Machine Learning (ML) practitioners commonly face two scaling challenges when training models: scaling model size and scaling training data. While model size and complexity can result in better accuracy, there is a limit to the model size you can fit into a single CPU or GPU. Furthermore, scaling model size may result in more computations and longer training times.

Not all models handle training data scaling equally well because they need to ingest all the training data in memory for training. They only scale vertically, and to bigger and bigger instance types. In most cases, scaling training data results in longer training times.

Deep Learning (DL) is a specific family of ML algorithms consisting of several layers of artificial neural networks. The most common training method is with mini-batch Stochastic Gradient Descent (SGD). In mini-batch SGD, the model is trained by conducting small iterative changes of its coefficients in the direction that reduces its error. Those iterations are conducted on equally sized subsamples of the training dataset called mini-batches. For each mini-batch, the model is run in each record of the mini-batch, its error measured and the gradient of the error estimated. Then the average gradient is measured across all the records of the mini-batch and provides an update direction for each model coefficient. One full pass over the training dataset is called an epoch. Model trainings commonly consist of dozens to hundreds of epochs. Mini-batch SGD has several benefits: First, its iterative design makes training time theoretically linear of dataset size. Second, in a given mini-batch each record is processed individually by the model without need for inter-record communication other than the final gradient average. The processing of a mini-batch is consequently particularly suitable for parallelization and distribution. 

Parallelizing SGD training by distributing the records of a mini-batch over different computing devices is called data parallel distributed training, and is the most commonly used DL distribution paradigm. Data parallel training is a relevant distribution strategy to scale the mini-batch size and process each mini-batch faster.
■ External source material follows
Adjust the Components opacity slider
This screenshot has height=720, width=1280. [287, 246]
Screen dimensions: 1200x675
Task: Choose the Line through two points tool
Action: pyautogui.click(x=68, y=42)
However, data parallel training comes with the extra complexity of having to compute the mini-batch gradient average with gradients coming from all the workers and communicating it to all the workers, a step called allreduce that can represent a growing overhead, as the training cluster is scaled, and that can also drastically penalize training time if improperly implemented or implemented over improper hardware subtracts. 

Data parallel SGD still requires developers to be able to fit at least the model and a single record in a computing device, such as a single CPU or GPU. When training very large models such as large transformers in Natural Language Processing (NLP), or segmentation models over high-resolution images, there may be situations in which this is not feasible. An alternative way to break up the workload is to partition the model over multiple computing devices, an approach called model-parallel distributed training.